Plan the order and timing so SST and normal replication traffic remain supported. Mixed states (some members rotated, some not) are normal for a short interval; prolonged divergence without a clear reason warrants investigation.

With component_keyring_file, each node holds a keyring file local to that node; rotation affects only the node where the command runs. With component_keyring_vault, several nodes may share the same Vault mount and secret paths depending on deployment; coordinate rotation with Vault policies and monitoring so every instance still resolves the same logical keys after the operation, and confirm connectivity to Vault before rotating on each node.

GCache encryption uses a separate rotation statement (ALTER INSTANCE ROTATE GCACHE MASTER KEY); see GCache and Write-Set cache encryption.

For more background on InnoDB encryption and rotation semantics, see Percona Server for MySQL: InnoDB data encryption .

SST configuration and the [sst] section

State Snapshot Transfer (SST) runs Percona XtraBackup on the donor and on the joiner.
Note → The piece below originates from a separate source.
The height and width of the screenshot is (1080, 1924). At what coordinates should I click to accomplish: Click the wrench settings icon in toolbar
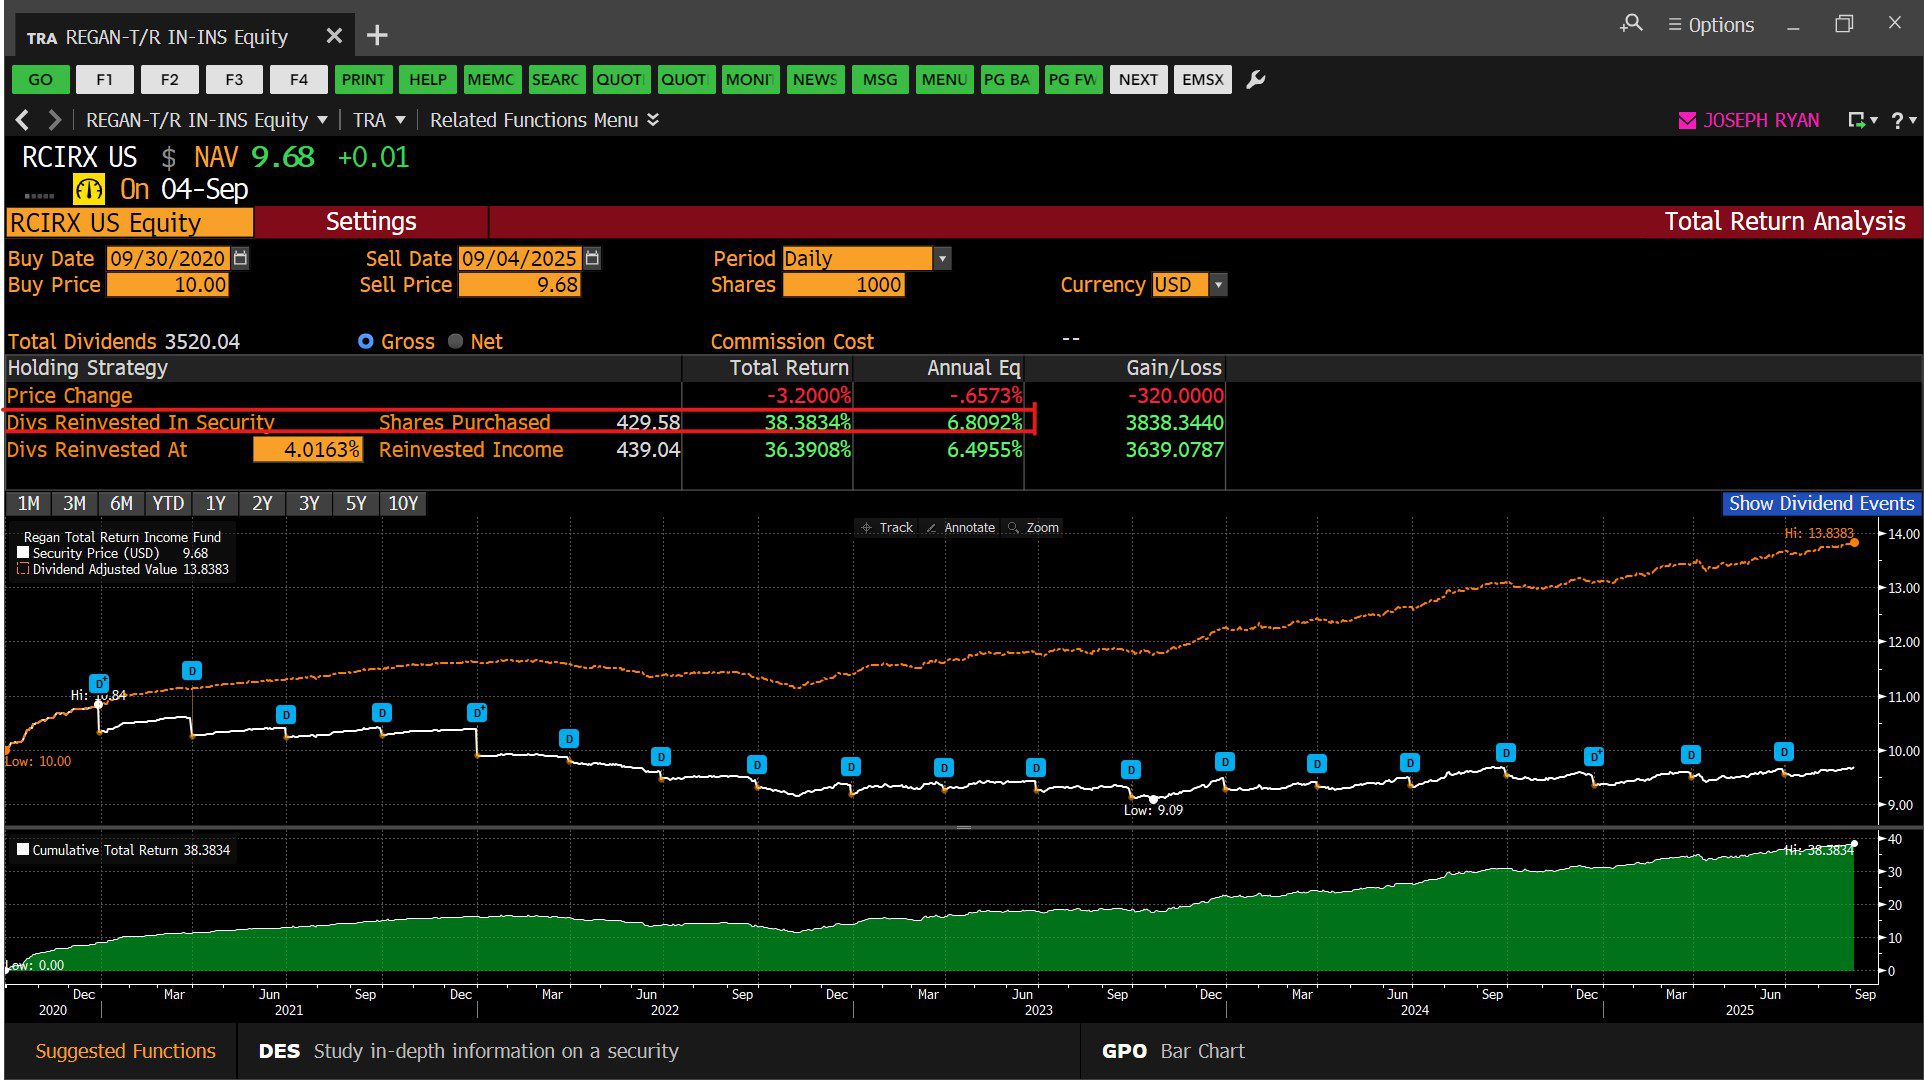tap(1256, 80)
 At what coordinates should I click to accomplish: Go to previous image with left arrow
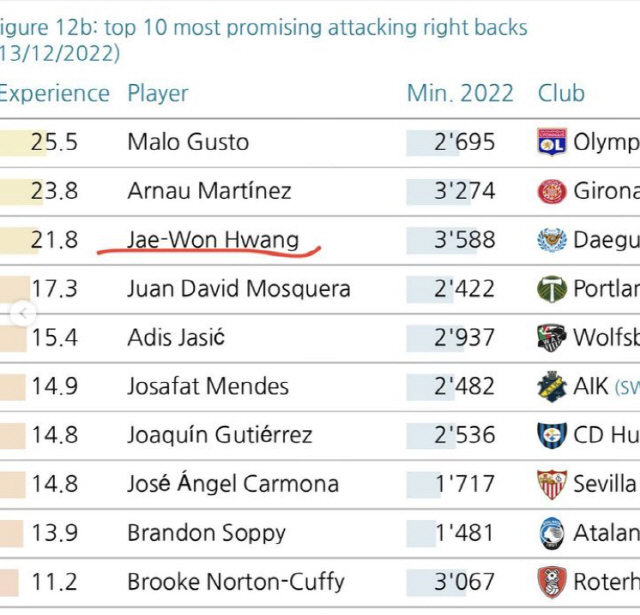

The SST script builds a default xtrabackup command line; that default is enough for many installs. When the script needs to be extended, for example, the keyring manifest or component_keyring_* paths live outside the usual layout, xtrabackup needs an explicit --defaults-file, or component/plugin directories differ from what the script assumes and you must pass the missing flags yourself.

Encrypted cluster State Snapshot Transfer (SST) with XtraBackup

Add those flags under the [sst] group in my.cnf: inno-backup-opts (donor backup stage), inno-apply-opts (joiner prepare/apply stage), and inno-move-opts (joiner move stage). The SST script appends them to the corresponding xtrabackup invocation. Use the same paths and keyring-related options mysqld uses on that host so XtraBackup can read the same keys during SST.

Timeouts, transfer method, compression, and SSL for the SST channel are also configured under [sst]. For a full list of parameters and examples, see Percona XtraBackup SST configuration.

Note

When using component_keyring_vault, SST must use a method that supports Vault (for example XtraBackup-based SST). The section Configure PXC to use component_keyring_vault component notes that rsync SST is not supported with component_keyring_vault.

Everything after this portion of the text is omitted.